Human respiratory syncytial virus (HRSV) is a membrane-enveloped virus that encodes two major surface glycoproteins (G and F). Antibodies that interact with RSV F protein reduced infectivity by blocking viral and cell membranes fusion. The lead RSV mAb,101F, is a potent RSV neutralizing that recognize the antigenic region IV/V/VI region of the F protein. The specific aa recognition by mAb 101F to the F protein in this region was recently identified as amino acid K433 by the characterization of the RSV that escaped from the mAb neutralization in cell culture. We characterized 101F epitope binding by a systematic analysis of peptides covering the aa 422-436, encompass the antigenic region of IV/V/VI of the F protein.

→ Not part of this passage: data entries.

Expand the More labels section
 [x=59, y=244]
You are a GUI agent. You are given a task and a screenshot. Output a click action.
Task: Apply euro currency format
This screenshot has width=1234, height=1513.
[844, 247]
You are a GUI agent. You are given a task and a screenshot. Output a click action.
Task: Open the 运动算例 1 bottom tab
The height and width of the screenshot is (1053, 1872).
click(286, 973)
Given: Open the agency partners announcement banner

We showed that the peptide (422-436) [CTASNKNRGIIKTFS] bound to 101F with the highest affinity in ELISA assays. As demonstrated by the substitution analysis in ELISA assays, R429 and K433 were identified as critical for binding of 101F, while another basic residue, K427 showed a minor contribution to the binding. These results were further confirmed by ELISA binding of 101F to the recombinant F protein mutants which incorporated a single amino acid substitutions at positions 427, 429 and 433 expressed in cells. The 101F binding was eliminated in mutants K433L, K433N, and K433T, and reduced at K433Q, K433R and K433S. Binding for 101F at K433D was drastically reduced. Both, the peptides and HRSV F protein recombinant mutants ELISA indicated the K433 is critical for the binding of 101F. The epitope recognition by the humanized 101F mAb, B21M was characterized by SPR analysis. Specific binding of B21M to the peptide 422-436 was confirmed, indicating the humanization conserved the epitope recognition by the parental murine mAb. From the equilibrium binding data, the free energies of binding of different sequence lengths as well as that of single residue substitutions indicated that the positive charged residues of the RSV F protein epitope are critical for antibody recognition. These data confirmed the ELISA results and corroborated the role of basic residues (in particular, Arg429 and Lys433) in steering binding as predicted from recombinant escape mutant (R429S and K233T) data.